The two, who hail from the Chinese province of Inner Mongolia, have received “proper treatment,” local media reported.

“At present, the two patients have received proper treatment in relevant medical institution of Chaoyang District and relevant disease prevention and control measures have been taken,” official news agency Xinhua reported.

The two individuals were being treated at a central hospital in China’s capital city — home to over 21 million inhabitants — on Tuesday, local authorities said.

The World Health Organisation is monitoring the situation.

“The [Chinese] National Health Commission are implementing efforts to contain and treat the identified cases and increasing surveillance,” Fabio Scano, China head of WHO said, reported UK newspaper The Guardian.

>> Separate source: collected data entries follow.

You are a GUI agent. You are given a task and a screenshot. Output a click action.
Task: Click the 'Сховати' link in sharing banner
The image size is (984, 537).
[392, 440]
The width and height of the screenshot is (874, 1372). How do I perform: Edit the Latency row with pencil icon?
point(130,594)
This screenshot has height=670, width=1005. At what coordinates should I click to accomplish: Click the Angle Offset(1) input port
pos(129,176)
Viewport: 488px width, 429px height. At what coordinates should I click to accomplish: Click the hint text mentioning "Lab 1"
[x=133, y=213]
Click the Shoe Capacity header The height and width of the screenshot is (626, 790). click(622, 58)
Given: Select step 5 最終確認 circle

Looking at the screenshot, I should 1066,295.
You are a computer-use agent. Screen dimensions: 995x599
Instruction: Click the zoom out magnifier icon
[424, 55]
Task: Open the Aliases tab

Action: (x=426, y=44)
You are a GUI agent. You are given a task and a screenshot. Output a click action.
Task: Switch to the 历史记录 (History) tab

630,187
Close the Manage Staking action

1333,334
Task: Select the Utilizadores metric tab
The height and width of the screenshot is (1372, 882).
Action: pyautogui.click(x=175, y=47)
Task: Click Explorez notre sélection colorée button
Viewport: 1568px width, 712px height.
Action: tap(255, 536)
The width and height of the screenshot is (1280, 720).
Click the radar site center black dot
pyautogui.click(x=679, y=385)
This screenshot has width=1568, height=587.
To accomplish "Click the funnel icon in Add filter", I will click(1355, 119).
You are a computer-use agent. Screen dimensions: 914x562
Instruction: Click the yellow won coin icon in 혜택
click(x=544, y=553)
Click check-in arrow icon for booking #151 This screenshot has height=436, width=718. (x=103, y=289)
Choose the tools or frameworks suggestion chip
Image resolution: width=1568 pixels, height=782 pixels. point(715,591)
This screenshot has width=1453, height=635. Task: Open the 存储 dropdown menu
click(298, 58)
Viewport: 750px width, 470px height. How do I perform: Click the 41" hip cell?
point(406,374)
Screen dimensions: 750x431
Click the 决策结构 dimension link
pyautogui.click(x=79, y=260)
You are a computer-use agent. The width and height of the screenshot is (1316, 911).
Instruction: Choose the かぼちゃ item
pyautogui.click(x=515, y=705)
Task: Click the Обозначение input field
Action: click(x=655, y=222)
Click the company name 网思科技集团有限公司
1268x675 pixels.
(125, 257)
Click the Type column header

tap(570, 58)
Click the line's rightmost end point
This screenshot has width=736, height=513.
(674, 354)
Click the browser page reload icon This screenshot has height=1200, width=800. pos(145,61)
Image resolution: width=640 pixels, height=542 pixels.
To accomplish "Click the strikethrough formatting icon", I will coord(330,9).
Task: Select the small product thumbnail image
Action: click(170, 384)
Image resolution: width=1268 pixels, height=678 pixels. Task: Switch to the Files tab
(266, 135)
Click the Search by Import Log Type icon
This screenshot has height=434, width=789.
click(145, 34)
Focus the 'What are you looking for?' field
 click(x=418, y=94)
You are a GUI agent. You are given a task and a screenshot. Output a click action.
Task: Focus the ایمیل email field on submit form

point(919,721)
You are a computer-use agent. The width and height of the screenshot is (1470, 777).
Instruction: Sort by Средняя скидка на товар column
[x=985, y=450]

“The risk of transmission of the pulmonary plague is for close contacts and we understand that these are being screened and managed,” news agency Agence France-Presse quoted Scano as saying.

There are three types of plague, a bacterial infection caused by Yersinia pestis: bubonic, which affects the lymph nodes; septicemic, which spreads in the blood; and pneumonic, which affects the lungs.

According to the American Centers for Disease Control and Prevention (CDC), while the bubonic plague spreads through fleas hosted by infected animals, like rodents — it was once referred to as ‘Black Death’, as it wiped out millions in medieval Europe before spreading to Asia and Africa in the 14th century — pneumonic plague spreads through cough droplets. Symptoms include persistent high fever, coughing with blood, and chest pain.

“Pneumonic plague can be fatal within 18 to 24 hours of disease onset if left untreated, but common antibiotics for enterobacteria (gram negative rods) can effectively cure the disease if they are delivered early,” the WHO website reported.

The New York Times reported that the Chinese Center for Disease Control and Prevention (CDC) said on microblogging site Weibo that there was no need to panic and that the risks of further transmission are “extremely low.” The CDC said that the patients had been isolated, and epidemiological investigations were conducted on those who were potentially exposed. All relevant sites have been disinfected, the CDC added.

Chinese censors scrubbed the hashtag “Beijing confirms it is treating plague cases” on Weibo in an effort to control discussions and panic around the disease.

In 2014, China had locked down the city of Yumen, home to over 30,000 people, in the northwestern province of Gansu, after a person died of bubonic plague; 151 people were quarantined. According to China’s National Health Commission, a total of five people have died from the plague between 2014 and September of this year. The most recent outbreak of plague happened in Madagascar in 2017, with over 2300 confirmed cases and 202 deaths, according to the WHO.